Мертвый город, лежащий у подножия статуи, благоухал керосиновым снадобьем. Не было ни женщины, несущей сосуд за обе ручки, ни римских тревожных голосов. Она была одна и на этот раз успевала вовремя.
Красный электрический огонь загорелся в Зарезкиных глазах:
— И обтирать, и одевать, и кашей кормить! — ухватив себя за рыжие патлы, он натягивал на уши плешь. — Керосин давай, — отвернул крышку и припал к горлышку. Промычав неразборчиво, ударил ладонью о ладонь. Лошадиный вынул коробок и чиркнул. Слабый огонь стоял между Ксенией и Плешивым. Он надул щеки и дохнул. Кривой язык лопнул, уходя в небо. Плешивый ухмылялся, ощеривая пустой рот.
Ксения протянула руку и вынула бутылочку из кривых пальцев.

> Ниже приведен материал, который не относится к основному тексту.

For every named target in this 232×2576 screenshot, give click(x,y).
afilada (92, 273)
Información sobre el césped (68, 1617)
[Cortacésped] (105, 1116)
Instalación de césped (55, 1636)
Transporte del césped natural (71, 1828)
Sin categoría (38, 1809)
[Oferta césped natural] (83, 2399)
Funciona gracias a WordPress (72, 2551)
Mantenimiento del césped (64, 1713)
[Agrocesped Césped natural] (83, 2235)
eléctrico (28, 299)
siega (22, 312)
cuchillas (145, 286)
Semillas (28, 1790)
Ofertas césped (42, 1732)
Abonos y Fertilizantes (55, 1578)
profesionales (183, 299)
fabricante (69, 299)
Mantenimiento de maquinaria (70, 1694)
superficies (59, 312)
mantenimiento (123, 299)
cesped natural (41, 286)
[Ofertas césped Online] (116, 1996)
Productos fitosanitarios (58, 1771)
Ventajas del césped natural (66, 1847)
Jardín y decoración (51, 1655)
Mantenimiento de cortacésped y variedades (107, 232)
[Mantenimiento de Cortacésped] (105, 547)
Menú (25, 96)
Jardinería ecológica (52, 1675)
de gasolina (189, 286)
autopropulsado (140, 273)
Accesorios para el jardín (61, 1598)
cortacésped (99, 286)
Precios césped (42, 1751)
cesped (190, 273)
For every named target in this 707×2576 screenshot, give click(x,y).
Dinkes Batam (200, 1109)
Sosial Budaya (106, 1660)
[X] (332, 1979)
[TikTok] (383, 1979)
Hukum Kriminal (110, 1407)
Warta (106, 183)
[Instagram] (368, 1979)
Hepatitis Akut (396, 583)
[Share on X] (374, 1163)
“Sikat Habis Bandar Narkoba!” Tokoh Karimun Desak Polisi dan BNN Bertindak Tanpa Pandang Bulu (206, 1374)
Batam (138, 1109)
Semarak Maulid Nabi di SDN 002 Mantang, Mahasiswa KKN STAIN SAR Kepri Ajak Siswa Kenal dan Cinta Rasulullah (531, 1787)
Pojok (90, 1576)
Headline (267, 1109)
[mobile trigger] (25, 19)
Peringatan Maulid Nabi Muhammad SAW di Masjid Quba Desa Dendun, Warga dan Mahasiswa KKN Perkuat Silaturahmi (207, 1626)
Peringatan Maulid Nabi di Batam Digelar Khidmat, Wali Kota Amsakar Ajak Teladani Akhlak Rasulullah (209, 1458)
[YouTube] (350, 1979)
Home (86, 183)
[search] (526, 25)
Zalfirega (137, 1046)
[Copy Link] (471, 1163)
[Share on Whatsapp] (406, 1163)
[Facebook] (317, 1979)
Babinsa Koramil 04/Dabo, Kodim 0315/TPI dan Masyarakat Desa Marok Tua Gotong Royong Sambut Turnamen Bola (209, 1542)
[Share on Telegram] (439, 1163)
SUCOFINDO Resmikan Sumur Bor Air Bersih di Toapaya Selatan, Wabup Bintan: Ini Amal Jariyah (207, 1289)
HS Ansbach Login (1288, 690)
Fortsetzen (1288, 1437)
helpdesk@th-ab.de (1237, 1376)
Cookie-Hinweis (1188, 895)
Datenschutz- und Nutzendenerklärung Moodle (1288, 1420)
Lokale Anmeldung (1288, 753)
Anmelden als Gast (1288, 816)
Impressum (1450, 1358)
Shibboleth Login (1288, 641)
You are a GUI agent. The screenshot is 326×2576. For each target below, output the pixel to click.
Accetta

Приваленные камни лежали у Его ног. Густая сладкая струя полилась в трещину и потекла по сломанным в щиколотках ногам. Нежный женский голос проник в уши, и, попадая губами в слова, Ксения запела тихо — для Него:
Sleep and I shall smooth you, calm you and anoint you,
Myrth your hot forehead, oh, then you’ll feel…
Close your eyes, close your eyes, think of nothing tonight…[10]
Плешивый пятился озираясь:
— Слышал ты? Слышал?! — он подскочил к Лошадиному. — Сказано: покрестятся и заговорят новыми языками… Будь я проклят, если не исполнилось! — хриплый крик разрывал кладбищенскую тишину. — Я покрестил, и она заговорила! Значит, мало! — руки ходили мельничными жерновами. — Мало было Двенадцати! Я спас Его, и Тринадцатым Он поставил меня!.. — Плешивый бесновался, вскидываясь.
Лошадиный глядел исподлобья.
Взлетев к приваленным камням, Инна схватила Ксению за руку:
— Только не упади, только не упади, — бормотала и волокла за собой.
* * *— Здесь, — Инна остановилась на верхней площадке и кивнула на дверь. — Прячься.
Чибис вжался в простенок.
— Ну, готов?
Звонок раскатился долгим эхом. Под дверью скрипнуло и зашуршало:
— Кто?
— Почта, — Инна склонилась к замочной скважине.
Раздался скрежет. Дверь подалась и раскрылась — на ширину цепи.
— Жу-учка! — Таракан пучился пьяно. — Ну, чего пришла?
— Фотографию отдать, — Инна заулыбалась. — Там, у вас, моя… Я случайно. Случайно перепутала.
— Нету. Ничего нету, — он буркнул и захлопнул дверь.
Чибис приложил ухо к филенке: помягчевшая цепочка билась изнутри.